US customs gets funding to test biometric exit app
13 January 2015 14:16 GMT

Overall, the bill granted $39.7 billion in discretionary funding for the DHS.

A Department of Homeland Security (DHS) appropriations bill released on 9 January allocates US$3 million in funding for testing of a biometric exit app that would be used by Customs and Border Protection (CBP).

The funding will be used for a biometric exit mobile application demonstration at two airports, according to an explanatory note added to the bill.

The idea of implementing an exit system at all US ports of entry was first touted in 1996 as part of the “Illegal Immigration Reform and Immigrant Responsibility Act”.

Three related laws passed since the 9/11 attacks - based on 9/11 Commission recommendations - required that biometrics such as fingerprints and facial data be used to verify identities as part of the scheme.

The funds provided to test the biometric exit mobile app testing are part of $10.7 billion allocated for CBP, an increase of $118.7 million above the FY 2014 enacted level. Overall, the bill granted $39.7 billion in discretionary funding for the DHS, an increase of $400 million compared to the FY 2014 enacted level.

“The funding in this bill is targeted to critical security and law enforcement efforts that keep our nation and people safe, and ensure the laws of the land are strongly enforced,” said House Appropriations Committee Chairman Hal Rogers.

A day after the bill was released, Republican representative Candice S Miller introduced legislation that "requires the Secretary of Homeland Security to establish a biometric exit data system”.

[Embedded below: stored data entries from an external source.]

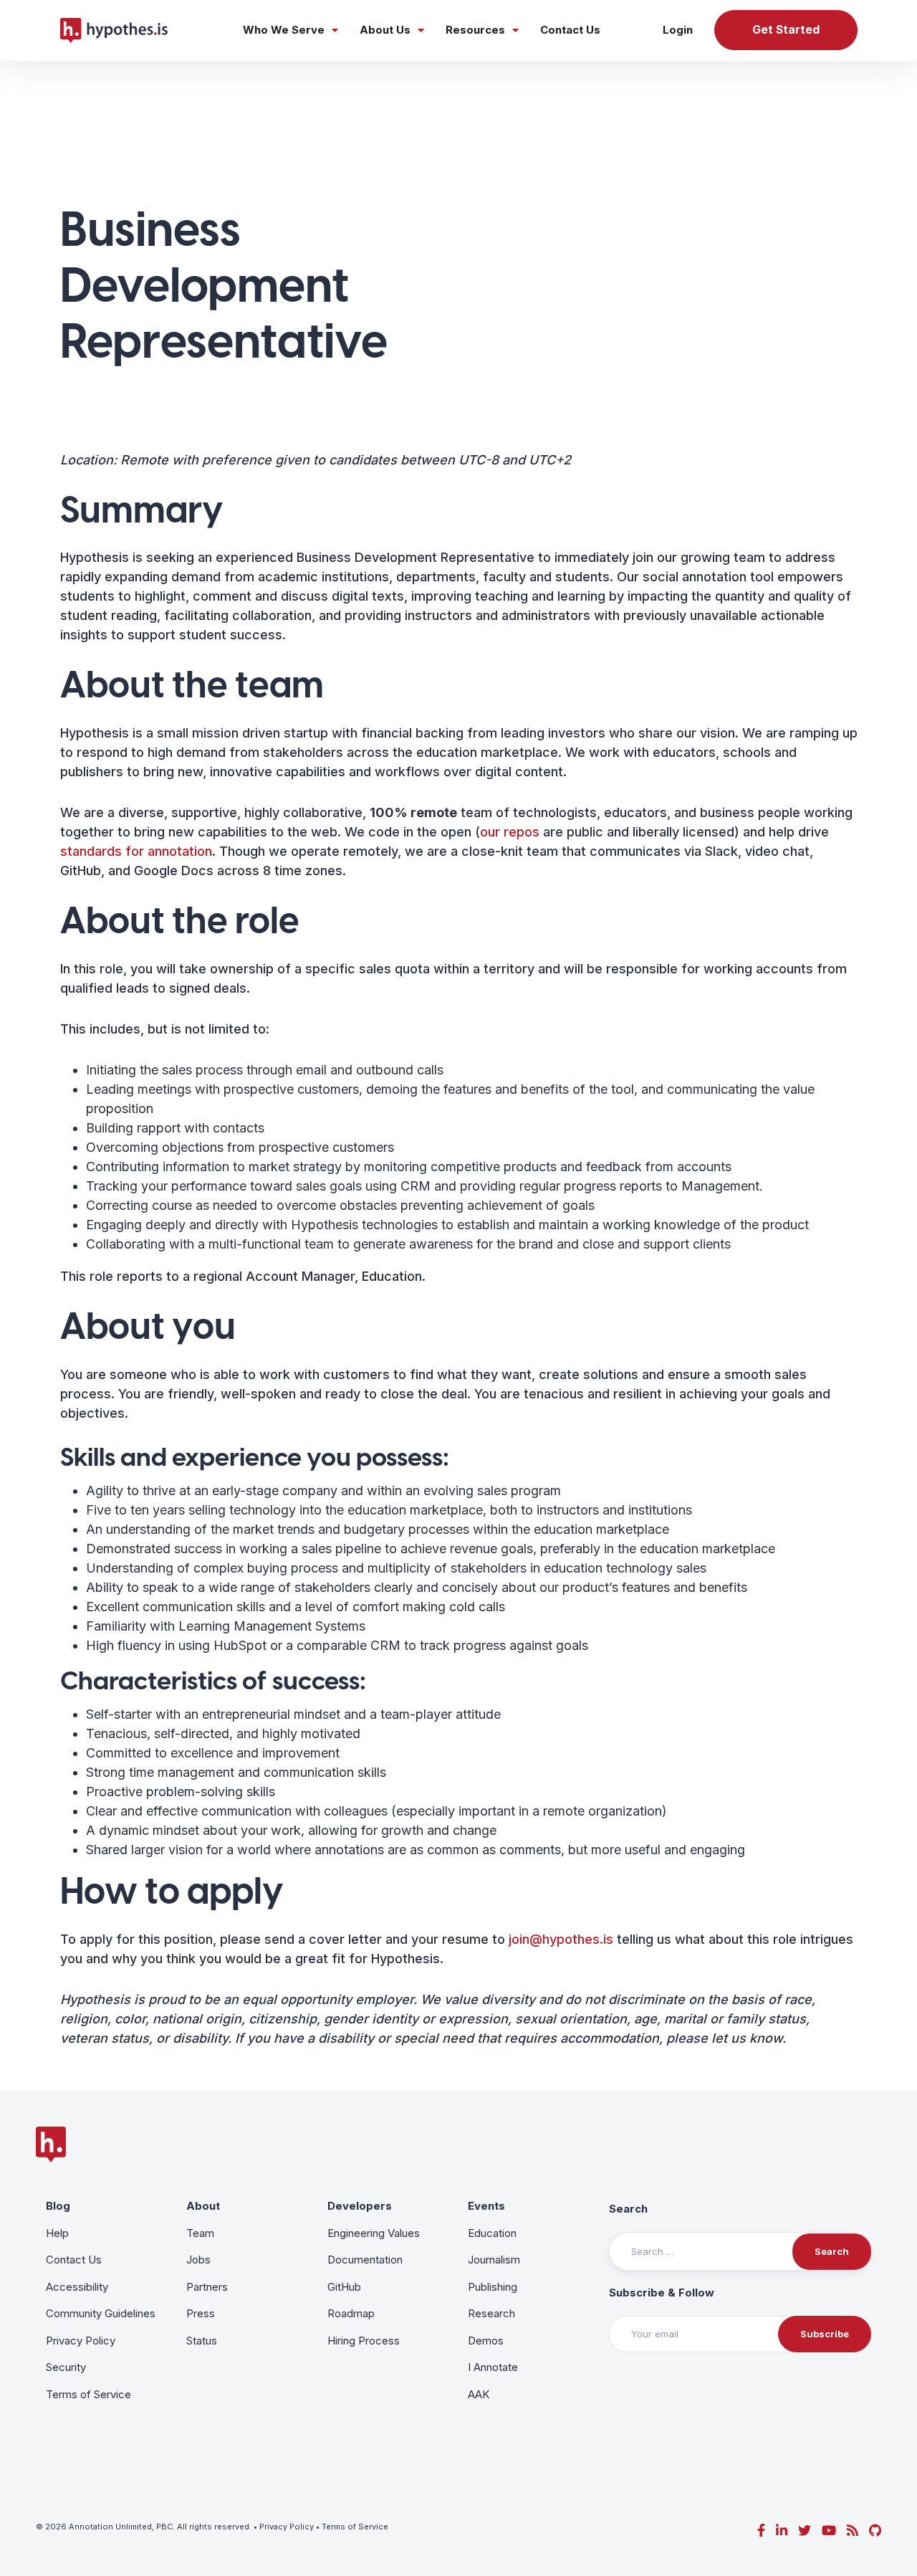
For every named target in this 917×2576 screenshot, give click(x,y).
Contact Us (570, 30)
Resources (475, 30)
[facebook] (761, 2530)
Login (678, 30)
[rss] (852, 2530)
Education (492, 2233)
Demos (486, 2340)
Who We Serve (284, 30)
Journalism (494, 2259)
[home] (114, 30)
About (203, 2206)
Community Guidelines (100, 2313)
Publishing (492, 2287)
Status (201, 2340)
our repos (509, 831)
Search (628, 2208)
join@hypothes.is (561, 1939)
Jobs (198, 2259)
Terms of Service (88, 2394)
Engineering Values (373, 2233)
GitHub (344, 2287)
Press (200, 2313)
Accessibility (77, 2287)
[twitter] (804, 2530)
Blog (58, 2206)
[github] (875, 2530)
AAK (478, 2394)
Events (486, 2206)
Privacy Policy (80, 2340)
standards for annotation (136, 851)
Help (57, 2233)
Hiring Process (363, 2340)
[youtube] (829, 2530)
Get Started (786, 30)
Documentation (365, 2259)
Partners (207, 2287)
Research (491, 2313)
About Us (385, 30)
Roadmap (351, 2313)
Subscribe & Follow (661, 2292)
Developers (359, 2206)
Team (200, 2233)
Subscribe (824, 2333)
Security (66, 2367)
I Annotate (493, 2367)
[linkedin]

Last September, Miller also introduced the Biometric Exit Improvement Act of 2013, which had the same requirement. That bill also would’ve given the DHS just 180 days to submit an implementation plan to establish a biometric exit data system.

Proponent say a biometric exit system would fulfil long-held goals of the federal government to obtain accurate and timely data on those who overstay visas.

Janice Kephart, former special counsel at the Senate Committee on the Judiciary and former counsel to the 9/11 Commission, has estimated that the first-year implementation costs for all air and sea ports would range from $400 million to $600 million, even assuming significant cost overruns.

Currently, the US relies on the US-VISIT system, which involves the collection and analysis of biometric data (such as fingerprints) by the Office of Biometric Identity Management. These are checked against a database to track individuals deemed by the United States to be terrorists, criminals, and illegal immigrants.